■ **Your goal**
The lines needed run from the one that contains "You are a computer-use agent. 839x497 pixels." through the end of the material below, both included; write them out exactly, with no pictures.

(Provided records Opens)

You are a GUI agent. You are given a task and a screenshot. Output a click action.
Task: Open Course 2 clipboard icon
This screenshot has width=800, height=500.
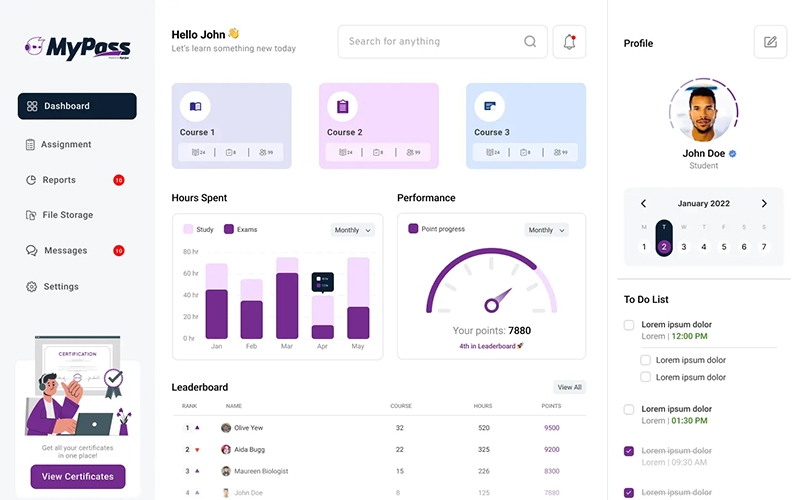(x=342, y=107)
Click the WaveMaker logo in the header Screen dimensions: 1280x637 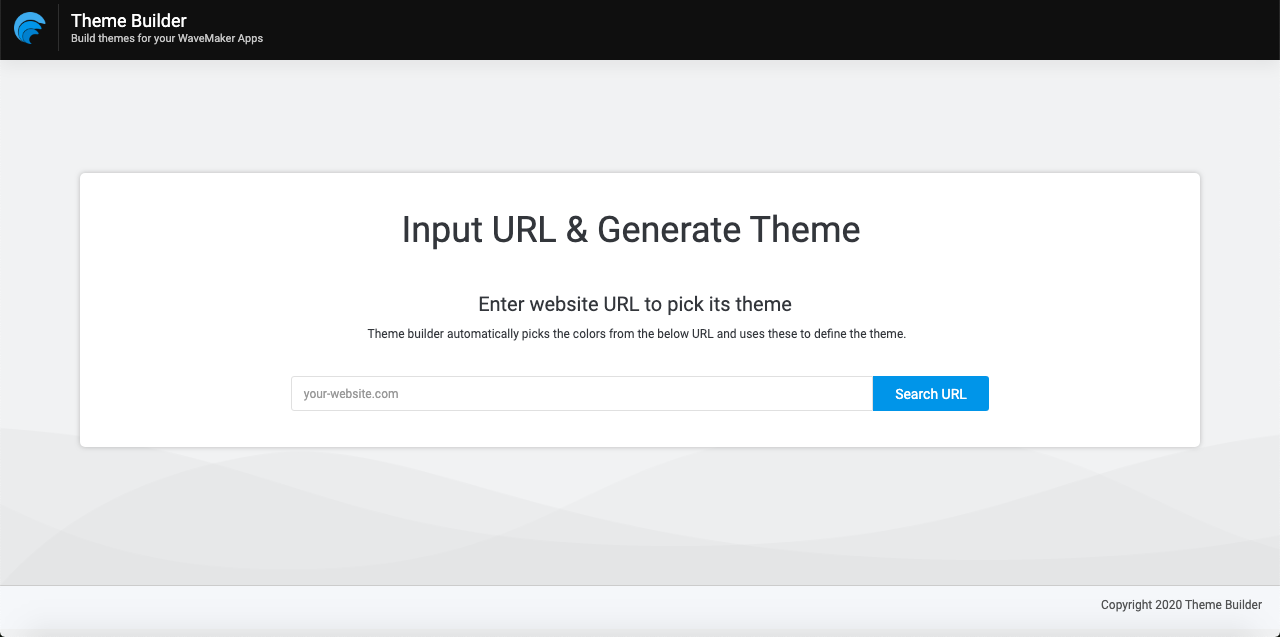click(29, 28)
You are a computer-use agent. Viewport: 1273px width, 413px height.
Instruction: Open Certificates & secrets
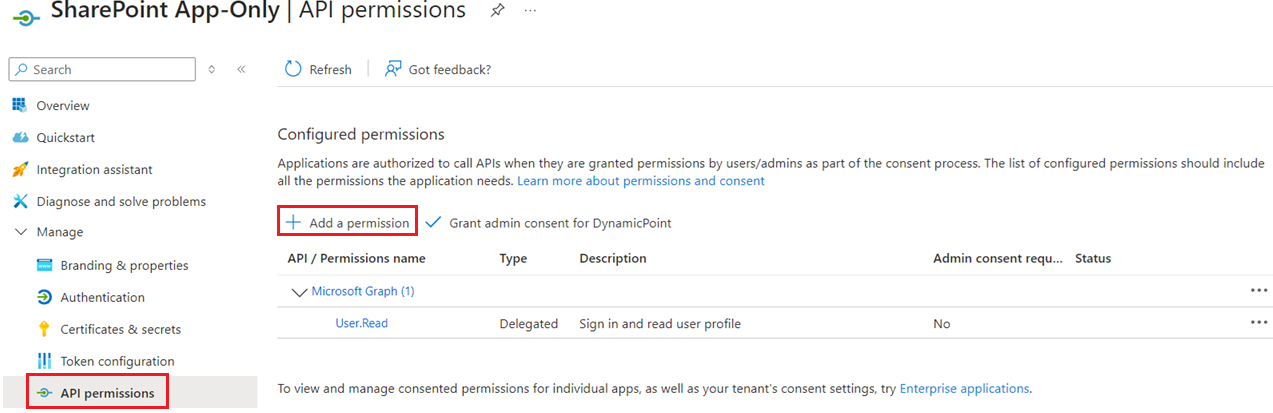click(120, 330)
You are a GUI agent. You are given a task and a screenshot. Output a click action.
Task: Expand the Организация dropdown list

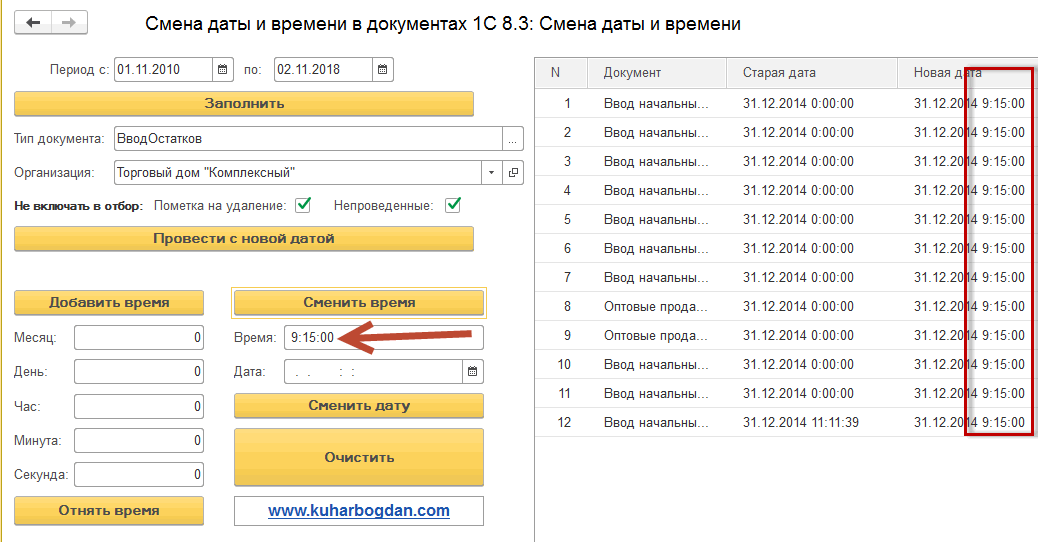491,172
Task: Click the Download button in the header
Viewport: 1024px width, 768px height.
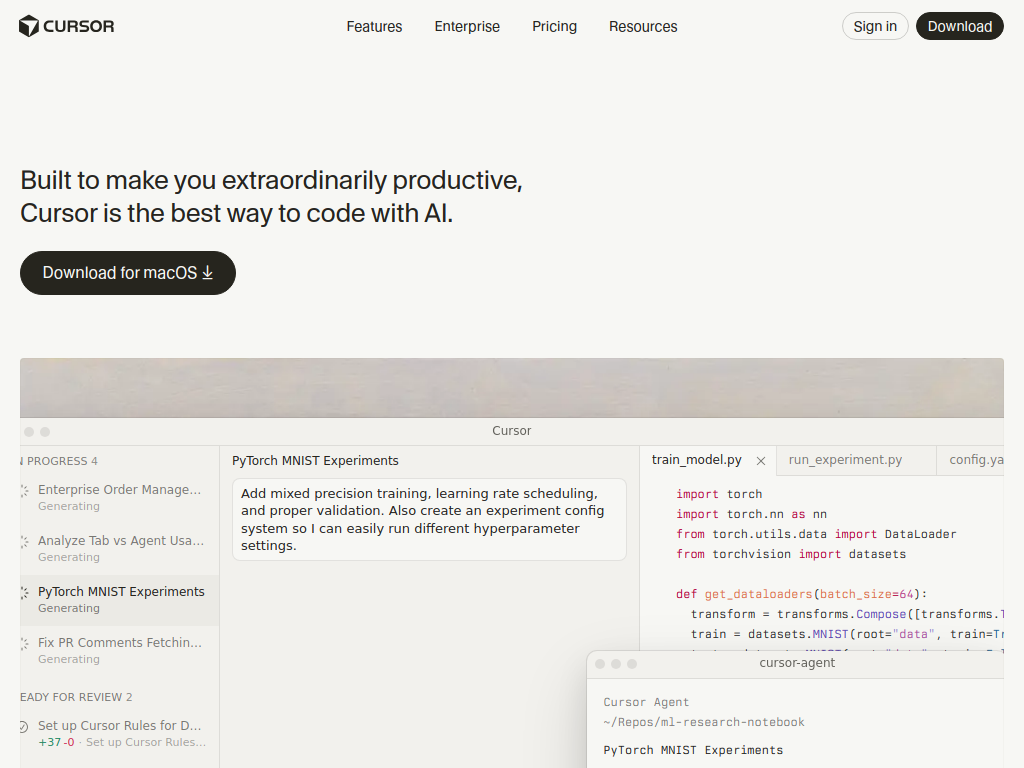Action: (x=959, y=27)
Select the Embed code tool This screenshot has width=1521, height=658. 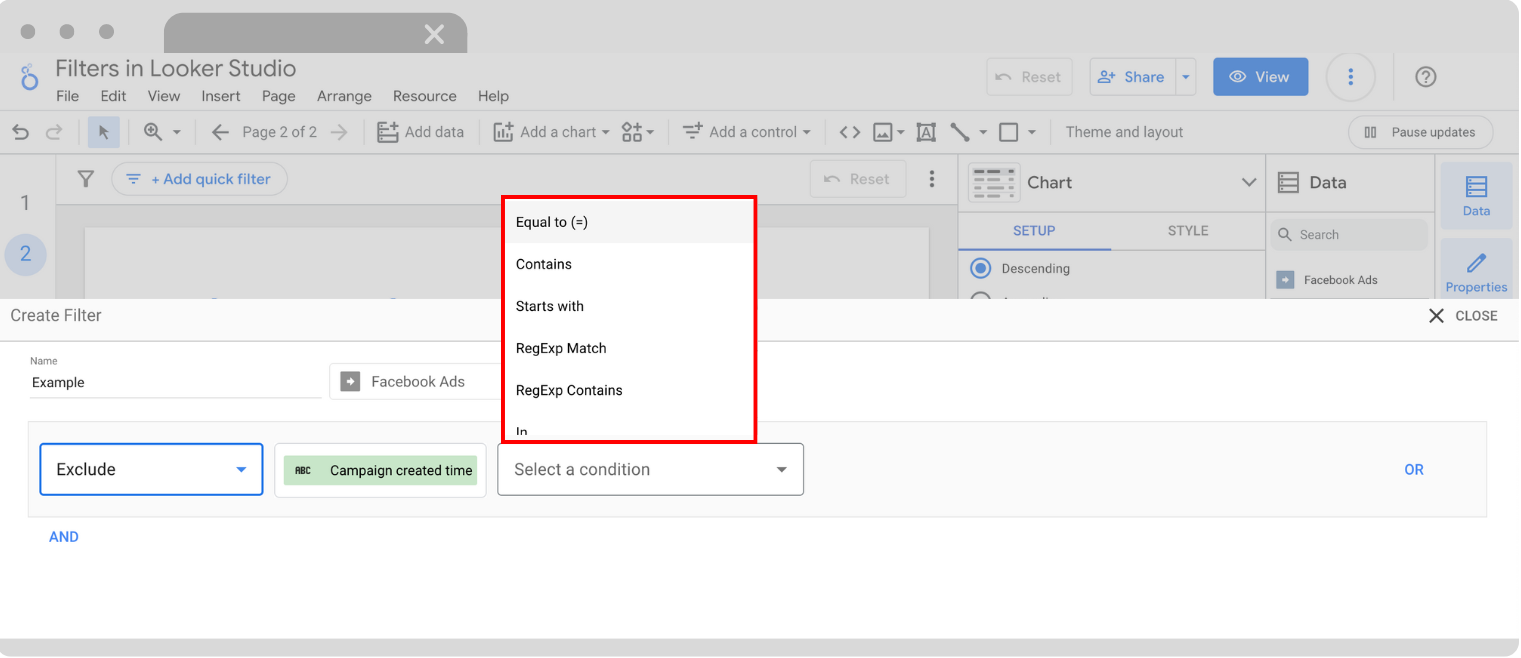[x=849, y=131]
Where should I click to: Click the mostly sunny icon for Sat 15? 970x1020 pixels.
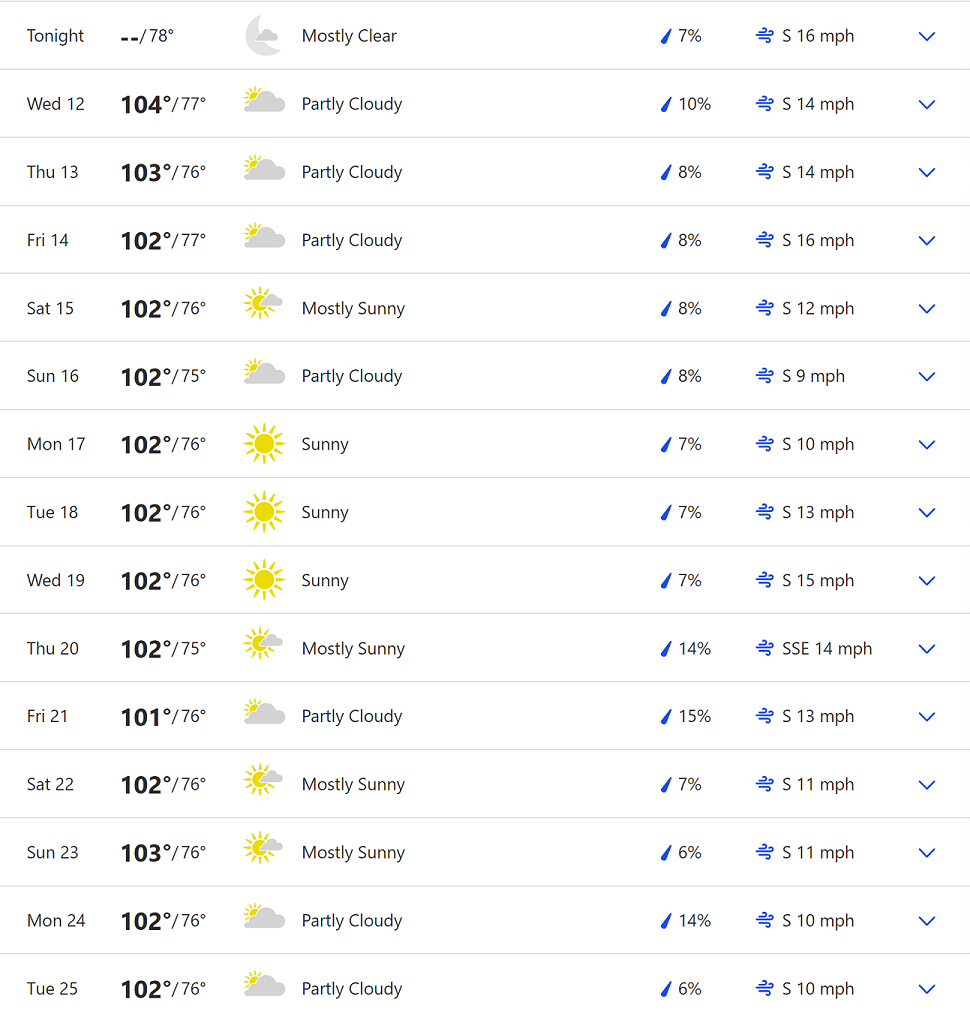pyautogui.click(x=263, y=304)
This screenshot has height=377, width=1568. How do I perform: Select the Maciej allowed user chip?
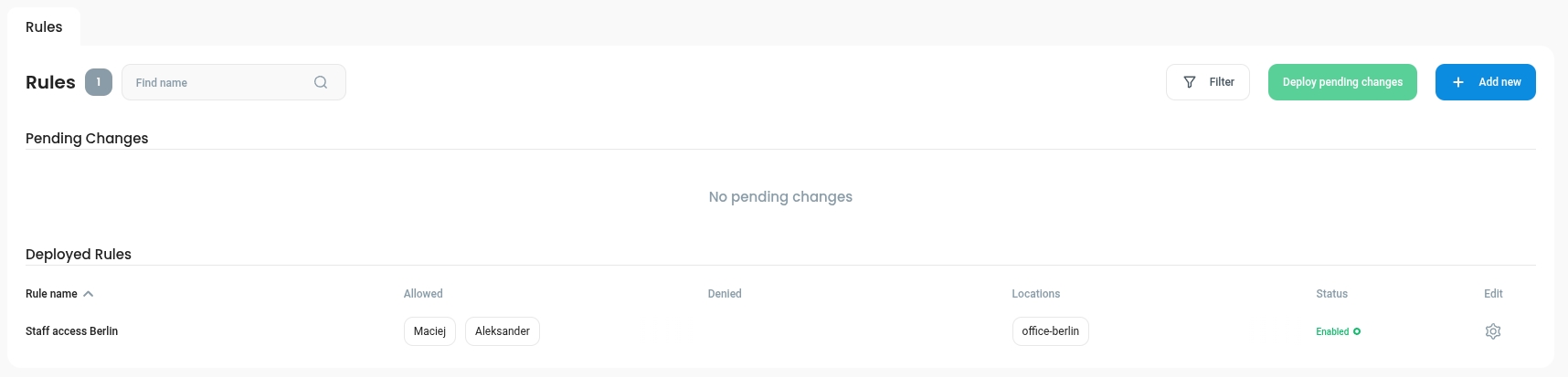429,331
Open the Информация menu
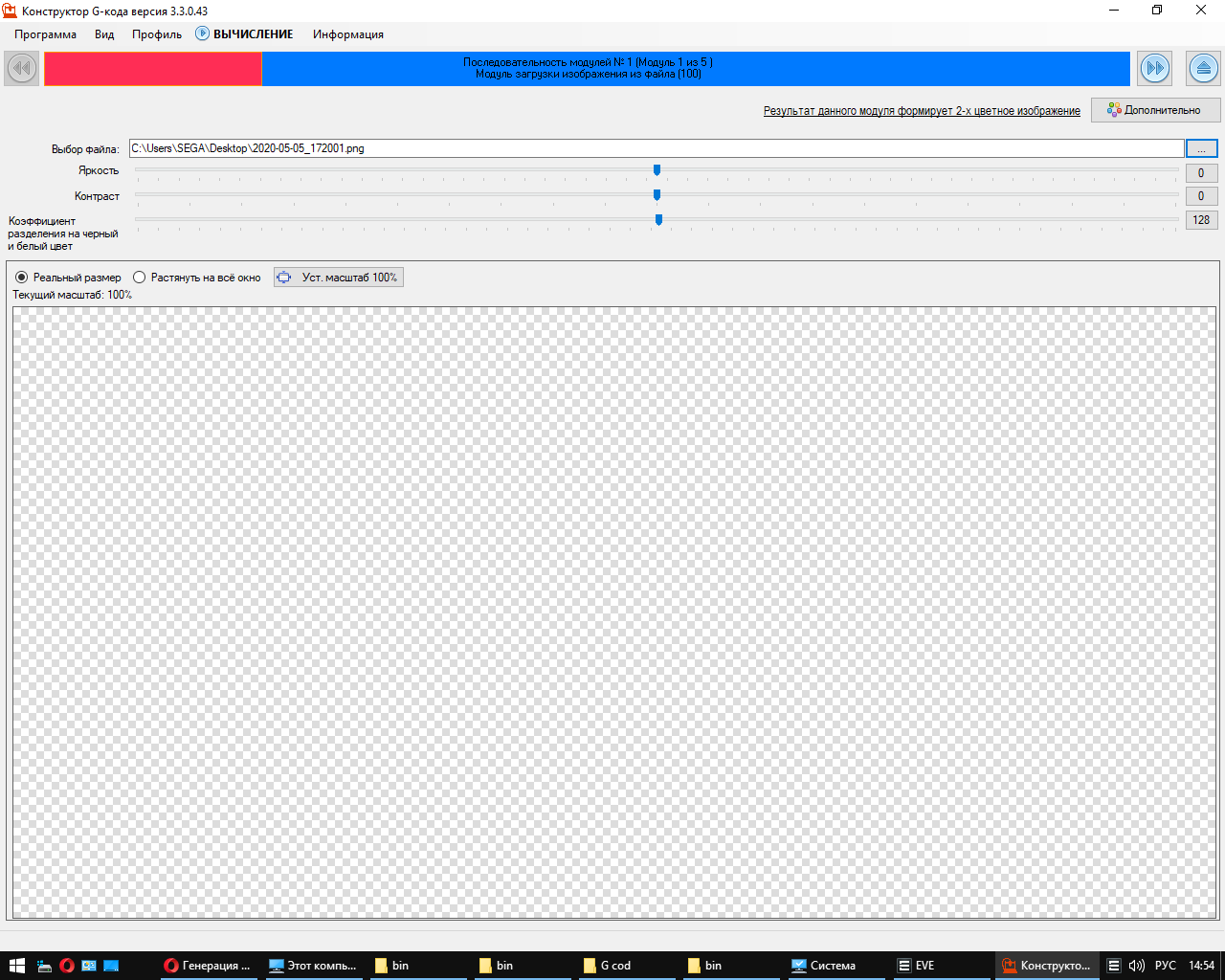Viewport: 1225px width, 980px height. point(347,34)
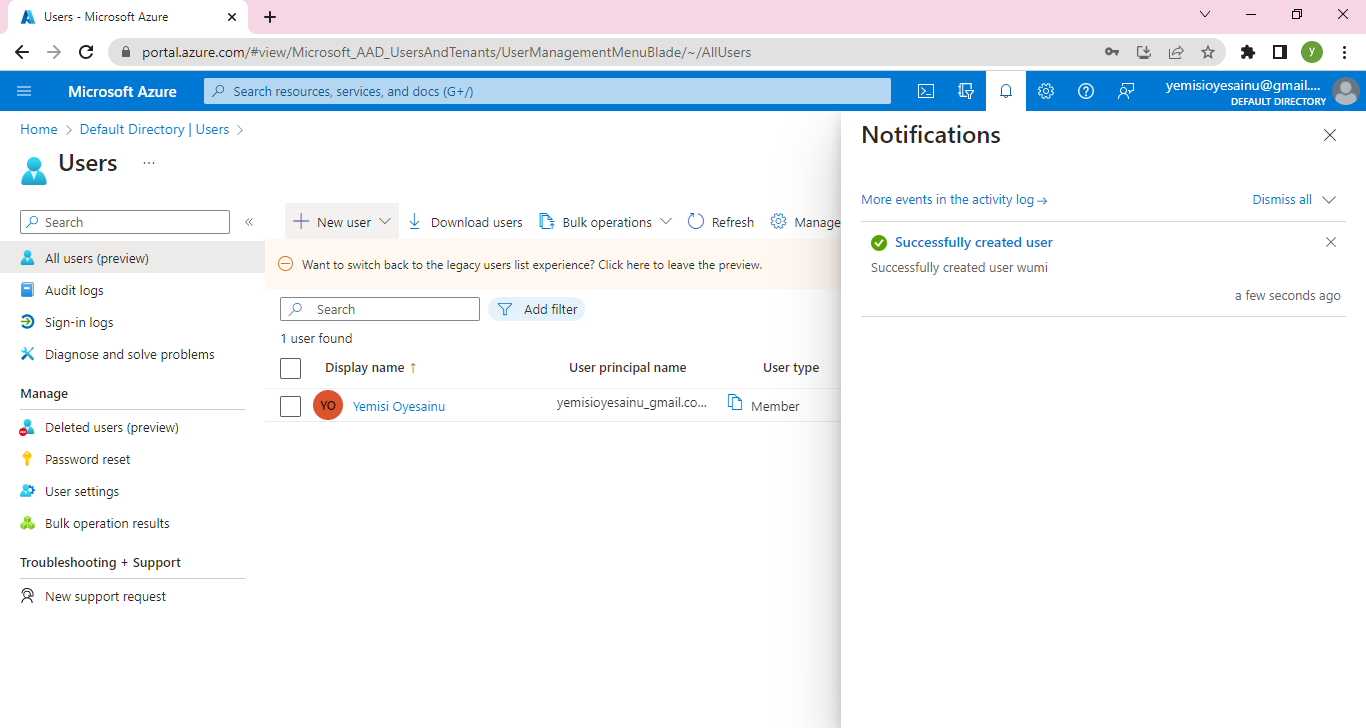The width and height of the screenshot is (1366, 728).
Task: Open Yemisi Oyesainu user profile link
Action: [x=398, y=406]
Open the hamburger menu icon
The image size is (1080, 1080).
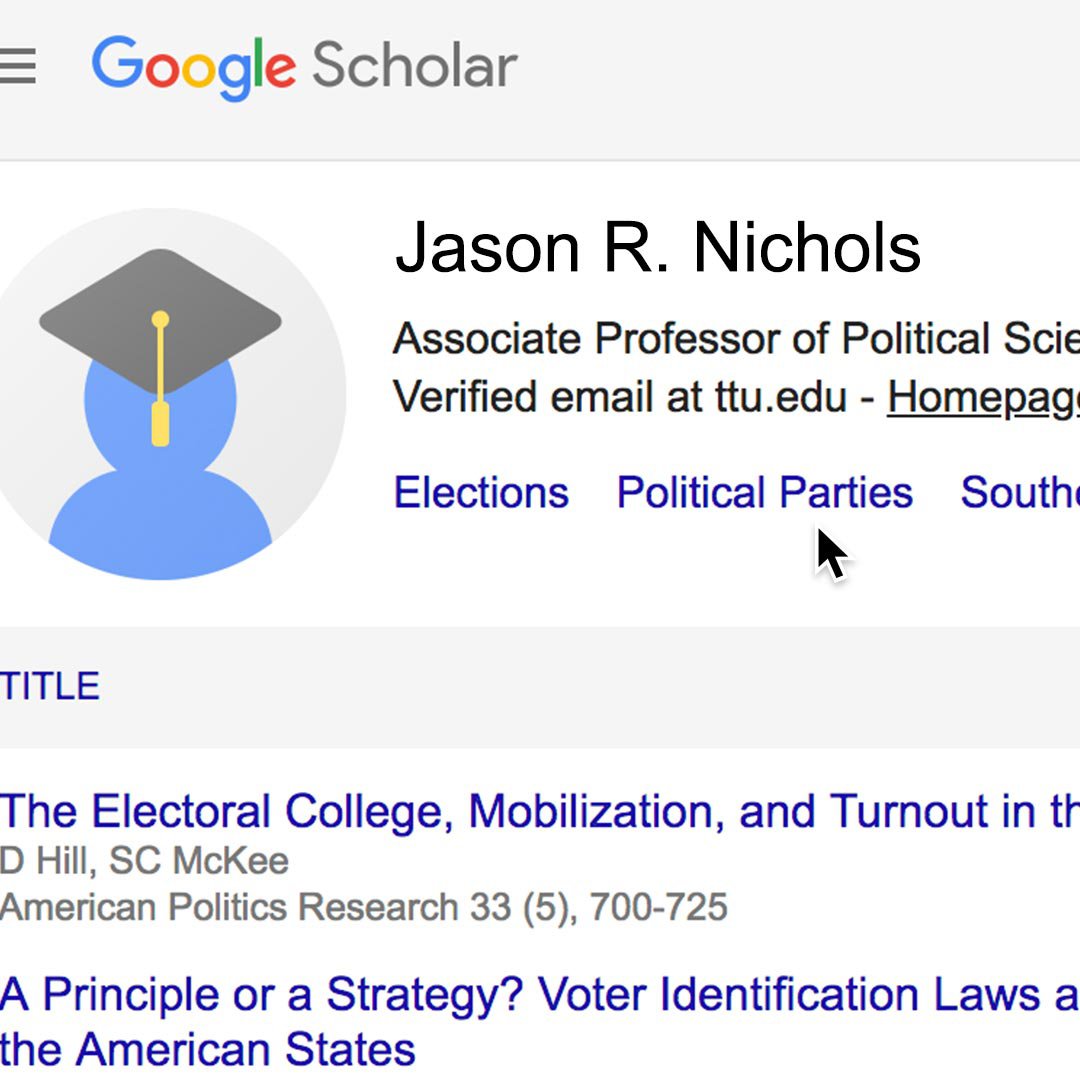(x=17, y=66)
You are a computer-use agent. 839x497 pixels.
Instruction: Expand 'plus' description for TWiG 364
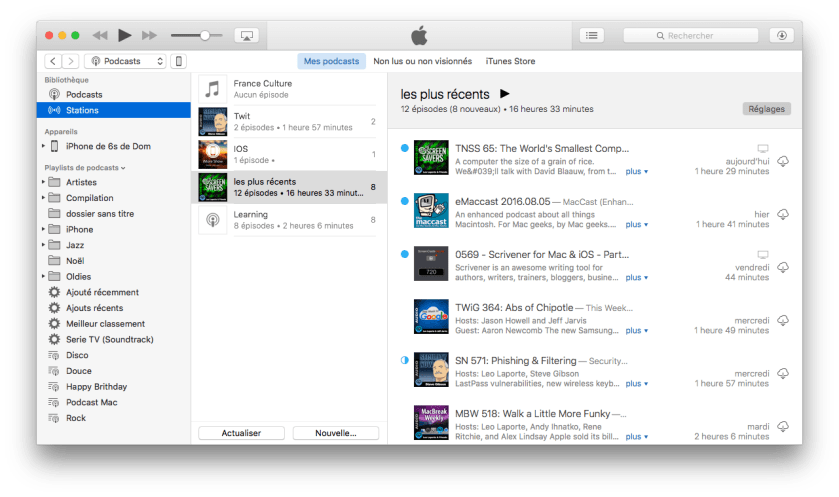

(Provided records Closes)

■ **Output**
You are a computer-use agent. 839x497 pixels.
Instruction: Expand 'plus' description for TWiG 364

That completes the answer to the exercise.